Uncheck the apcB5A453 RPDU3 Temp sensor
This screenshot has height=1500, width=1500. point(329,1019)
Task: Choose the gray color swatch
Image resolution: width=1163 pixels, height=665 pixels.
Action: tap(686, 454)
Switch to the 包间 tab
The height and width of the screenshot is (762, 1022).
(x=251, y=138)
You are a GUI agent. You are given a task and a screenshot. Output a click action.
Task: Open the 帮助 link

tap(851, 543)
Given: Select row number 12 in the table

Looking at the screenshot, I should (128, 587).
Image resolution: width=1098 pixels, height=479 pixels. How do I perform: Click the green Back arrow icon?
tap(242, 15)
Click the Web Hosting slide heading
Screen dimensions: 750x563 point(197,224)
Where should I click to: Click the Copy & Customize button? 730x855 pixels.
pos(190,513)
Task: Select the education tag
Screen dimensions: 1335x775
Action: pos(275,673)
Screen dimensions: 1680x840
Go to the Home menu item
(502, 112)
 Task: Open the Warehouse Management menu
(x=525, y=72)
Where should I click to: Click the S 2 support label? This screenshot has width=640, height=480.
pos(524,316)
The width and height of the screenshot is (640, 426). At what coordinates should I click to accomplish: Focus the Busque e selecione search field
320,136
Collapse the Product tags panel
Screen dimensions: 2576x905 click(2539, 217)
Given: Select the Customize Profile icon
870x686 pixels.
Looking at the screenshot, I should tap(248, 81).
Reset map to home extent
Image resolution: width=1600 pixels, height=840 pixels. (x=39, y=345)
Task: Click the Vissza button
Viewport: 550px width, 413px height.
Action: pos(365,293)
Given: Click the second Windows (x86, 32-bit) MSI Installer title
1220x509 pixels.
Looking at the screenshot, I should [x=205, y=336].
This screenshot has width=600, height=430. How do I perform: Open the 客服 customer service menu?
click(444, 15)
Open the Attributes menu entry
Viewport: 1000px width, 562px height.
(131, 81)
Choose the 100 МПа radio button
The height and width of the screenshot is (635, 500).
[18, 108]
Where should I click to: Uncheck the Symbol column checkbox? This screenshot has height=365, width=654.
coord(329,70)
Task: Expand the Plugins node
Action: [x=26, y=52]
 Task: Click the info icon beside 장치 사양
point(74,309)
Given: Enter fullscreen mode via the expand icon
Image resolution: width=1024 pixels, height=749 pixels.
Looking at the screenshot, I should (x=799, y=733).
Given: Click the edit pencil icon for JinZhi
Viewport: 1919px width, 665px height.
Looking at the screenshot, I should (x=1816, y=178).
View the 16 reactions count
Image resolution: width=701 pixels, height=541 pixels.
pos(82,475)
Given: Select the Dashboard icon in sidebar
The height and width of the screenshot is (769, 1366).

TASK | Please copy all of the data above exactly.

SOLUTION |
Uncheck the apcB5A453 RPDU3 Temp sensor
This screenshot has height=1500, width=1500. point(329,1019)
Task: Choose the gray color swatch
Image resolution: width=1163 pixels, height=665 pixels.
Action: tap(686, 454)
Switch to the 包间 tab
The height and width of the screenshot is (762, 1022).
(x=251, y=138)
You are a GUI agent. You are given a task and a screenshot. Output a click action.
Task: Open the 帮助 link

tap(851, 543)
Given: Select row number 12 in the table

Looking at the screenshot, I should (128, 587).
Image resolution: width=1098 pixels, height=479 pixels. How do I perform: Click the green Back arrow icon?
tap(242, 15)
Click the Web Hosting slide heading
Screen dimensions: 750x563 point(197,224)
Where should I click to: Click the Copy & Customize button? 730x855 pixels.
pos(190,513)
Task: Select the education tag
Screen dimensions: 1335x775
Action: pos(275,673)
Screen dimensions: 1680x840
Go to the Home menu item
(502, 112)
 Task: Open the Warehouse Management menu
(x=525, y=72)
Where should I click to: Click the S 2 support label? This screenshot has width=640, height=480.
pos(524,316)
The width and height of the screenshot is (640, 426). At what coordinates should I click to accomplish: Focus the Busque e selecione search field
320,136
Collapse the Product tags panel
Screen dimensions: 2576x905 click(2539, 217)
Given: Select the Customize Profile icon
870x686 pixels.
Looking at the screenshot, I should tap(248, 81).
Reset map to home extent
Image resolution: width=1600 pixels, height=840 pixels. (x=39, y=345)
Task: Click the Vissza button
Viewport: 550px width, 413px height.
Action: pos(365,293)
Given: Click the second Windows (x86, 32-bit) MSI Installer title
1220x509 pixels.
Looking at the screenshot, I should [x=205, y=336].
This screenshot has width=600, height=430. How do I perform: Open the 客服 customer service menu?
click(444, 15)
Open the Attributes menu entry
Viewport: 1000px width, 562px height.
(131, 81)
Choose the 100 МПа radio button
The height and width of the screenshot is (635, 500).
[18, 108]
Where should I click to: Uncheck the Symbol column checkbox? This screenshot has height=365, width=654.
coord(329,70)
Task: Expand the Plugins node
Action: [x=26, y=52]
 Task: Click the info icon beside 장치 사양
point(74,309)
Given: Enter fullscreen mode via the expand icon
Image resolution: width=1024 pixels, height=749 pixels.
Looking at the screenshot, I should (x=799, y=733).
Given: Click the edit pencil icon for JinZhi
Viewport: 1919px width, 665px height.
Looking at the screenshot, I should (x=1816, y=178).
View the 16 reactions count
Image resolution: width=701 pixels, height=541 pixels.
pos(82,475)
Given: Select the Dashboard icon in sidebar
The height and width of the screenshot is (769, 1366).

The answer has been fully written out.